When one thinks of the Spanish city of Salamanca, one thinks of everything related to education, specifically theology, geography and law. Its medieval buildings were witnesses to a golden age, where illustrious characters who contributed and changed the rhythm of history strolled about.
For example, it is said that Christopher Columbus stayed in the convent prior to current structure when he went to Salamanca to defend the possibility of reaching the Indies sailing towards the West before the geographers of the University .
The Saint Stephen Convent was an important center where the Dominican fathers who founded the School of Salamanca were forged, with Francisco de Vitoria at the head, and where help was given to Saint Teresa of Jesus and Saint Ignatius of Loyola.

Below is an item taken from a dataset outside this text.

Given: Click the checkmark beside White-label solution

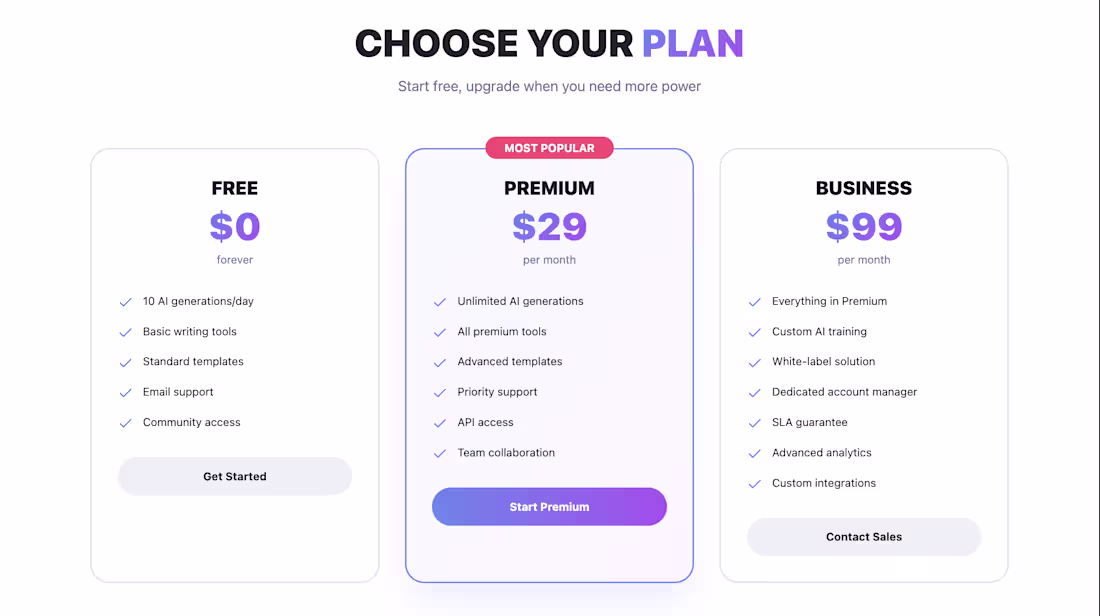Looking at the screenshot, I should [x=754, y=361].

The Saint Stephen Convent and Church of Salamanca is located on the “Plaza del Concilio de Trento”. It was sometime between the years from 1255 to 1256, when the Dominicans settled on the site now occupied by the current convent and where the parish of San Esteban was already located. Later, the temple was destroyed to build the present one in 1524 on the initiative of Cardinal Fray Juan Álvarez de Toledo.
Although the structure is considered an excellent example of the Plateresque style, as its construction process took 86 years, the mixture of styles ranging from late Gothic to Baroque is inevitable. The architect Juan de Alava, began the construction of the church in 1524 and was followed by Fray Martin de Santiago who was succeeded by Rodrigo Gil de Hontañón, the temple being eventually consecrated in 1610.
The facade is made up of the front of the church and the portico of access to the convent that forms a right angle with it.
The front of the church is considered one of the most beautiful examples of the Plateresque style. Its design resembles that of a portal-altarpiece forming a triumphal arch and exhibiting in its half-barrel vault the rich ornamentation of plateresque style. In its center is represented the martyrdom of Saint Stephen and above a Calvary, reliefs worked at the beginning of the XVII century.
The church has a Latin cross plan and a single nave, with chapels between buttresses, transept with dome and choir loft at the foot. The styles present in the church are late Gothic from the transept to the foot, and the Renaissance style that includes the transept, the dome and the presbytery. It measures 14.50 meters wide, 27 meters high in the nave and 44 meters in the dome.
In the choir there is a painting of the Triumph of the Church, by Antonio Palomino, and a Virgin and Child, by Rubens.
The main altarpiece of the chancel of the church of the Saint Stephen Convent is one of the most monumental typically Spanish baroque altarpieces ever created. It is entirely covered with gilding and exhibits an extremely rich and elaborate decoration. It was designed in 1692 by José Benito de Churriguera.
The main cloister is that of the Kings. On the first floor it mixes Gothic and Renaissance elements. The arches that separate it from the garden are semicircular, Renaissance, although treated in the Gothic style.
In the center of the garden of the Cloister of the Kings there is a small temple. During our visit we were very curious about the mirror that is just in front of one of the arches of the pavilion. It beautifully reflects the sky and the image of whoever stands in front of it. And, inside the shrine there is another mirror that contains in a circular and continuous form the words: Truth, Goodness and Beauty. We imagine the symbolism of both mirrors and where one must be a reflection of the other.
A simple wooden coffered ceiling stands out on the roof of the upper floor, where the galleries are opened by forty semicircular arches. The capitals are decorated with grotesques and other motifs.
The Sacristy was built in the XVII century, in classical style. Fray Pedro de Herrera Suárez, bishop of Tuy, built the sacristy to make it also his burial site. Thus, in an elevated niche on the left side is his praying statue in polychrome stone, the work of Antonio de Paz. Of the same author are the images of the Assumption of the Virgin, San Pedro and San Pablo that are in the headwall, presided over by an earlier Christ known as Jesus of the Promise.
The two floors are connected by the magnificent “de Soto” Staircase, built between 1553 and 1556, the work of Rodrigo Gil de Hontañón. Its name is due to the patronage of Fray Domingo de Soto, professor at the University and confessor to Emperor Charles V.
A new and revolutionary technique was used for this work, since it only rests on the walls, cantilevered, without other supports, creating a space that seems to be miraculously supported, and that allows the flow from the lower part of the cloister to the upper part. In its decoration, the floral coffers and a polychrome relief in its upper section showing Mary Magdalene stand out.
The Saint Stephen Convent was declared an Asset of Cultural Interest in 1890.